Tasted more American syrahs tonight. I really want to like these wines, but at the very best I find them …. meh. I opened four, then three more. Some nice herbal aromas from a Sonoma entrant, but it was still syrupy. A Santa Barbara County wine clocked in at a surprisingly modest 13% alcohol – it even had aromas! Its body was lighter, more balanced, and there was a hint of … something positive on the palate. Nice, not exciting. And still not particularly interesting.
For dinner, we had this simple braised dish my Taiwanese mother-in-law makes. It’s the cheapest cut of beef – from the back of the leg – and is ribboned with gristle. She braises it for hours in red wine (a reject from my last column, most likely), ginger, soy sauce and star anise. The meat ends up succulent and tender, the gristle very visible but pure gelatin and very easy to eat. It seemed a perfect dish for syrah.

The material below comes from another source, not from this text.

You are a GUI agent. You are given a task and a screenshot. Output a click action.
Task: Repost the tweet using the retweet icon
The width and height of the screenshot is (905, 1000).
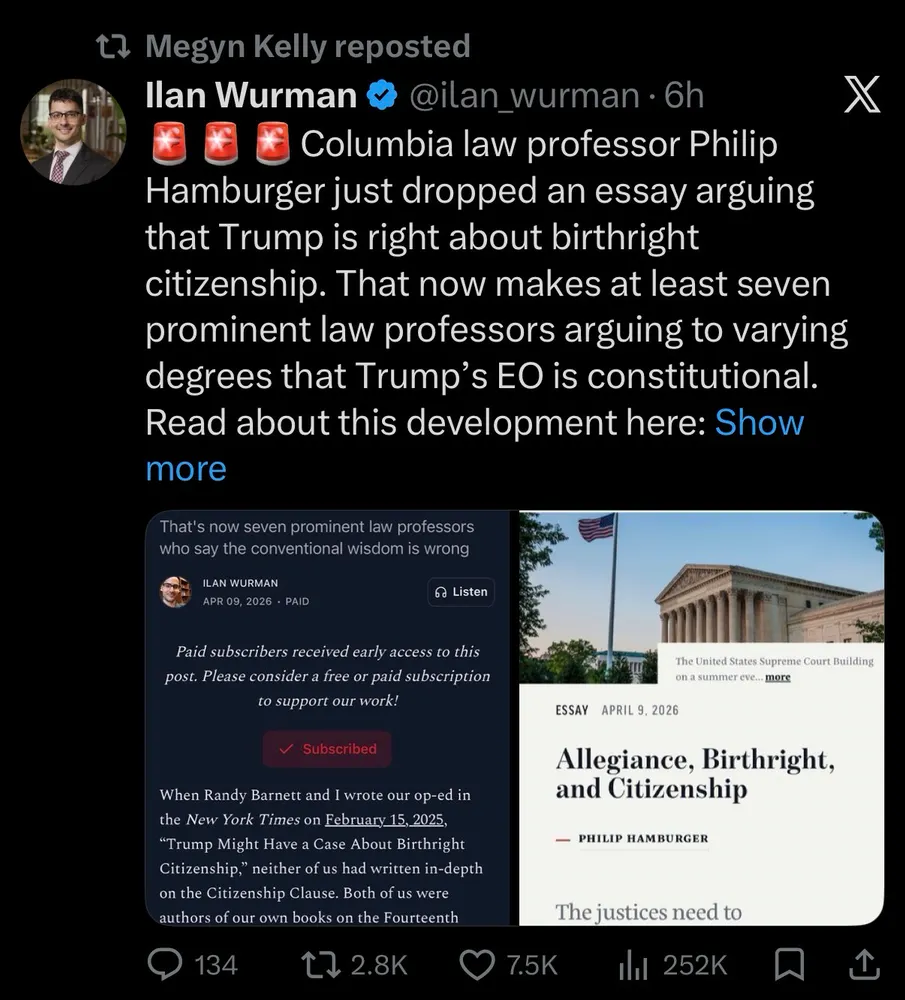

So I went downstairs and found a Salice Salentino, from Cantele, 2003 (Vias Imports). It was delightful – bright spicy fruit, light body, lots of life, unlike those leaden US syrahs.

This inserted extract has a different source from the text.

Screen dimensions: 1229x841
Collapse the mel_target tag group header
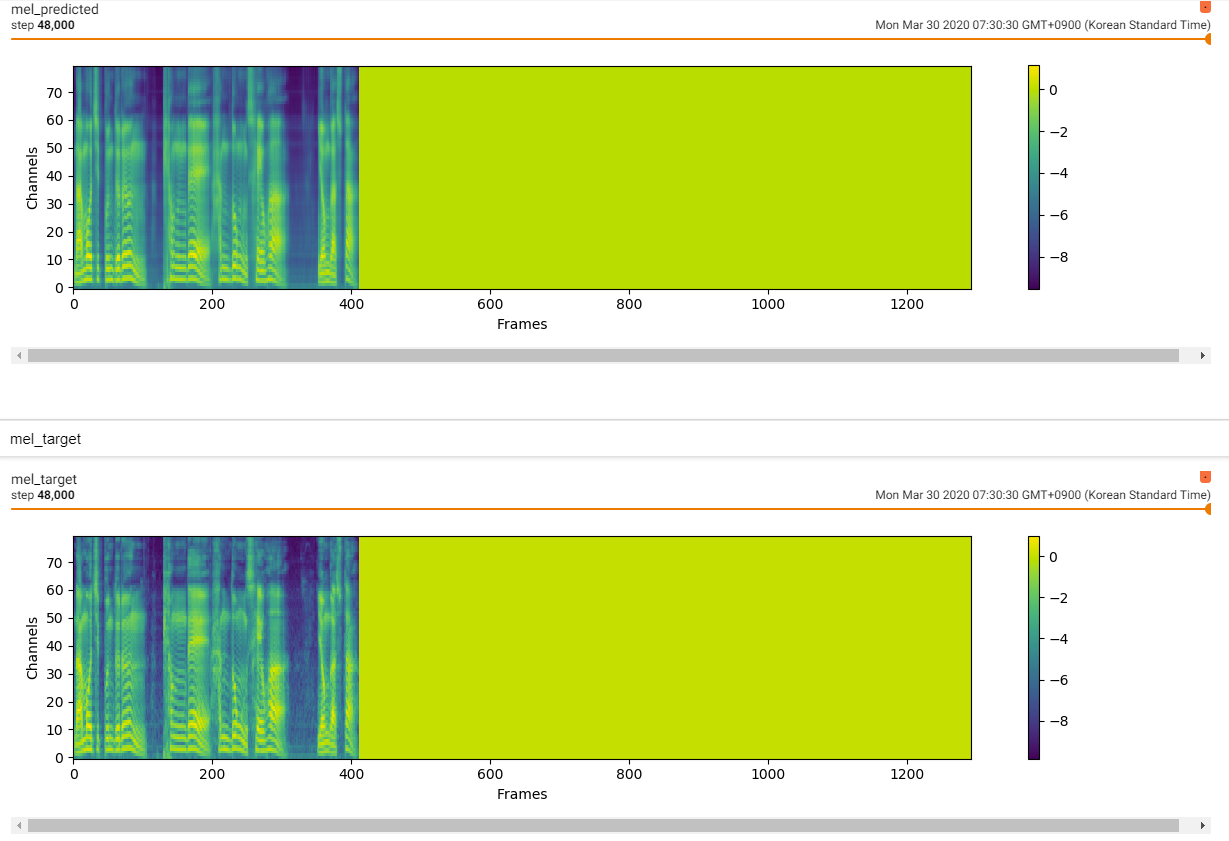click(45, 438)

After dinner we tasted the syrahs again. A few of them were a tad more aromatic, more balanced, having wakened and stretched their limbs. Still, it wasn’t what we were looking for.
So I went to my cellar and pulled out a bottle of Crozes-Hermitage I’d purchased for $18 a few years ago from a trusted retailer. I think he said. “That’s fantastic, and those are my last two bottles!” It was a 2003, from an importer I know and respect. So I bought them. We opened it with anticipation, expecting it to blow the American pretenders out of the competition.
I poured. I swirled. I sniffed, expecting to smell smoked bacon, earth and leaves, classic aromas of a northern Rhone syrah. The wine smelled …. like low tide. Clams. Sea water. Putrid seaweed. I swirled again, with vigor. Some herbs? A hint of meat? A taste. It was okay, but nothing to swoon over, nothing to spend $18 on either.
I willed that Crozes to be good. But after a few minutes the marine qualities were simply overwhelming. Was this a really crappy wine, or is it just going through its awkward teen years, shedding the adorable baby fat of its youth, but not yet overcoming its acne to reach its full potential as an adult?
And if I’m to be that charitable to the Crozes, what of those American wines? Perhaps I can’t recognize potential? Or are they truly mediocre wines?
Maybe I’ll never know. But these wines have had an unusual effect on me. I want to go to bed early.
You had me chuckling over the low-tide comment. Does the Crozes-Hermitage come with barnacles, or do you have to provide those yourself? I looked through your tag cloud and was wondering -- have you ever reviewed a Colorado wine? Cheers!
Posted by: WineCountryInn | February 21, 2009 at 01:06 AM
I'm not sure exactly where or when, but a few years ago I believe I wrote
about Carlson Gewurztraminer. Nice juice!